Definition of Soap.--The word soap (Latin sapo, which is cognate with Latin sebum, tallow) appears to have been originally applied to the product obtained by treating tallow with ashes. In its strictly chemical sense it refers to combinations of fatty acids with metallic bases, a definition which includes not only sodium stearate, oleate and palmitate, which form the bulk of the soaps of commerce, but also the linoleates of lead, manganese, etc., used as driers, and various pharmaceutical preparations, e.g., mercury oleate (Hydrargyri oleatum), zinc oleate and lead plaster, together with a number of other metallic salts of fatty acids. Technically speaking, however, the meaning of the term soap is considerably restricted, being generally limited to the combinations of fatty acids and alkalies, obtained by treating various animal or vegetable fatty matters, or the fatty acids derived therefrom, with soda or potash, the former giving hard soaps, the latter soft soaps.
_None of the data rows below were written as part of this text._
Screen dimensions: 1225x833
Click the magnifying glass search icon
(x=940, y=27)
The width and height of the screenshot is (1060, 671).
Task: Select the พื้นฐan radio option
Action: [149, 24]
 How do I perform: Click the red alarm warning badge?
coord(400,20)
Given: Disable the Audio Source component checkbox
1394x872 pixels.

The use of ammonia as an alkali for soap-making purposes has often been attempted, but owing to the ease with which the resultant soap is decomposed, it can scarcely be looked upon as a product of much commercial value.
H. Jackson has, however, recently patented (Eng. Pat. 6,712, 1906) the use of ammonium oleate for laundry work. This detergent is prepared in the wash-tub at the time of use, and it is claimed that goods are cleansed by merely immersing them in this solution for a short time and rinsing in fresh water.
Neither of the definitions given above includes the sodium and potassium salts of rosin, commonly called rosin soap, for the acid constituents of rosin have been shown to be aromatic, but in view of the analogous properties of these resinates to true soap, they are generally regarded as legitimate constituents of soap, having been used in Great Britain since 1827, and receiving legislative sanction in Holland in 1875.
Other definitions of soap have been given, based not upon its composition, but upon its properties, among which may be mentioned that of Kingzett, who says that "Soap, considered commercially, is a body which on treatment with water liberates alkali," and that of Nuttall, who defines soap as "an alkaline or unctuous substance used in washing and cleansing".
Properties of Soap.--Both soda and potash soaps are readily soluble in either alcohol or hot water. In cold water they dissolve more slowly, and owing to slight decomposition, due to hydrolysis (vide infra), the solution becomes distinctly turbid.